WHAT YOU WILL DO:
1. Decide whether each statement below agrees with the text on the Kaedi hospital extension. Answer yes or no for each and quote the words of the text that settle it.
(a) The client was the Ministry of Health of Mauritania.
(b) Kaedi lies near the border of Mali.
(c) The architects were asked to copy the earlier hospital's concrete-frame buildings.
2. Rewrite the passage of the text on the Kaedi hospital extension starting with "Kaedi is located" and going on through "within the region.", changing "120 beds" to "one hundred and twenty beds".
3. Answer these questions using the text on the Kaedi hospital extension.
(a) Which architecture firm is named?
(b) In what year is the project dated?
(c) How many beds does the extension add to the hospital?

DOCUMENT SECTION:
▬▬▬▬▬▬▬▬▬▬
Location: Kaedi, Mauritania
Architect/Planner: Fabrizio Carola
Architecture Firm: A.D.A.U.A.
Client: Ministry of Health - Mauritania
Date: 1989

Kaedi is located in a remote sector of Mauritania, near the border of Senegal. Its hospital serves a rural population. The extension adds 120 beds to the hospital, an operating theater complex, pediatric, surgical and ophthalmic departments, a maternity and general medical unit, a laundry, kitchens, storerooms, a garage, and a workshop.

The architects were not to replicate the earlier hospital's conventional concrete-frame buildings; their brief was to house the planned facilities by developing new LOW COST TECHNIQUES of construction employing LOCAL MATERIALS AND SKILLS, that would be applicable to other building types within the region.
▬▬▬▬▬▬▬▬▬▬
ENTRIES SHOWN:
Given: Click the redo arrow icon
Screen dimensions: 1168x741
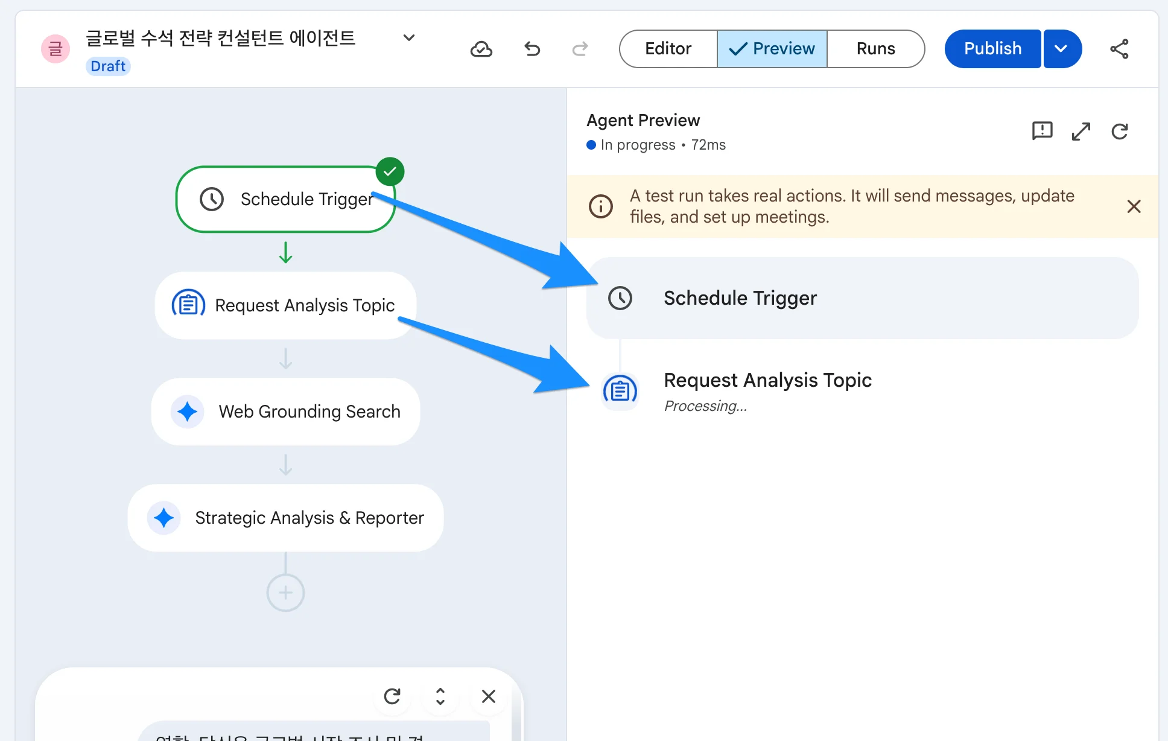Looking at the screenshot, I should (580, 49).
▬▬▬▬▬▬▬▬▬▬
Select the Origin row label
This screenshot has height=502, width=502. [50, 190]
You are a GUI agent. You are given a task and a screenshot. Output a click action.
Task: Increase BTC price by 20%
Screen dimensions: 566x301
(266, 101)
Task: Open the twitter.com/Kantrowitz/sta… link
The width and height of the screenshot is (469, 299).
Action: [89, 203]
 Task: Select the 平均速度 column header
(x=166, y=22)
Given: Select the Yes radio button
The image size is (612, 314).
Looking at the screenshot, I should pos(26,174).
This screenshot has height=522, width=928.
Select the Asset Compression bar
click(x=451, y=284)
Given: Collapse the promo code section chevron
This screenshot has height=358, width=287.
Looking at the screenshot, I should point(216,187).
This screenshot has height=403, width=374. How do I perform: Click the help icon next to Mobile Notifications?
▬▬▬▬▬▬▬▬▬▬
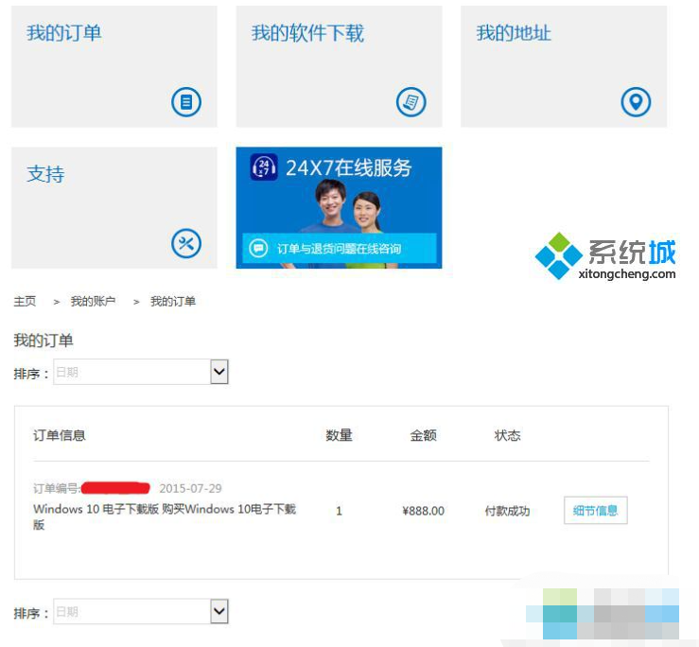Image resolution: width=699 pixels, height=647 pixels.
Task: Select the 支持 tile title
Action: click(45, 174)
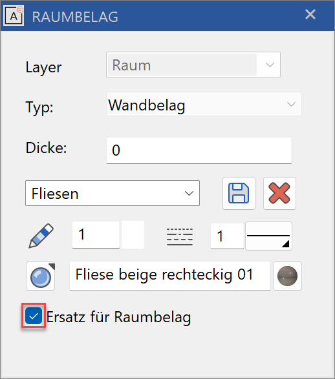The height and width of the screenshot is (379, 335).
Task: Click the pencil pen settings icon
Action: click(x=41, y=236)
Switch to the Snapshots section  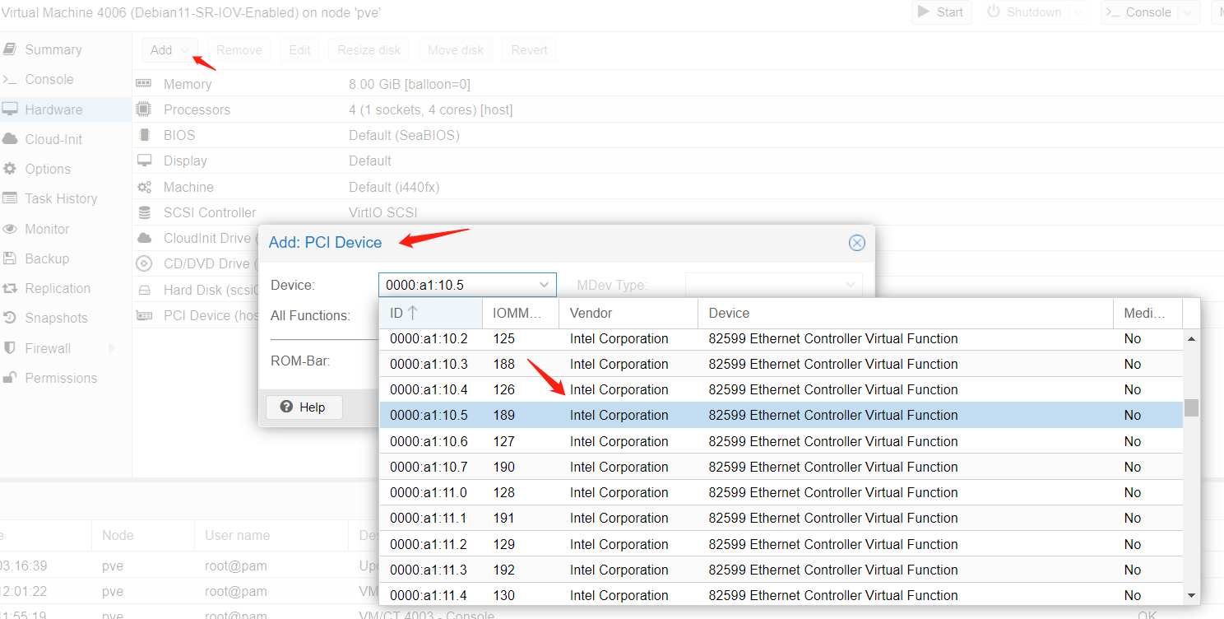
▬▬▬▬▬▬▬▬▬▬
ANSWERS IN ORDER:
1.
(a) Yes: "Client: Ministry of Health - Mauritania"
(b) No: "near the border of Senegal"
(c) No: "The architects were not to replicate the earlier hospital's conventional concrete-frame buildings"

2.
Kaedi is located in a remote sector of Mauritania, near the border of Senegal. Its hospital serves a rural population. The extension adds one hundred and twenty beds to the hospital, an operating theater complex, pediatric, surgical and ophthalmic departments, a maternity and general medical unit, a laundry, kitchens, storerooms, a garage, and a workshop.

The architects were not to replicate the earlier hospital's conventional concrete-frame buildings; their brief was to house the planned facilities by developing new LOW COST TECHNIQUES of construction employing LOCAL MATERIALS AND SKILLS, that would be applicable to other building types within the region.

3.
(a) A.D.A.U.A.
(b) 1989
(c) 120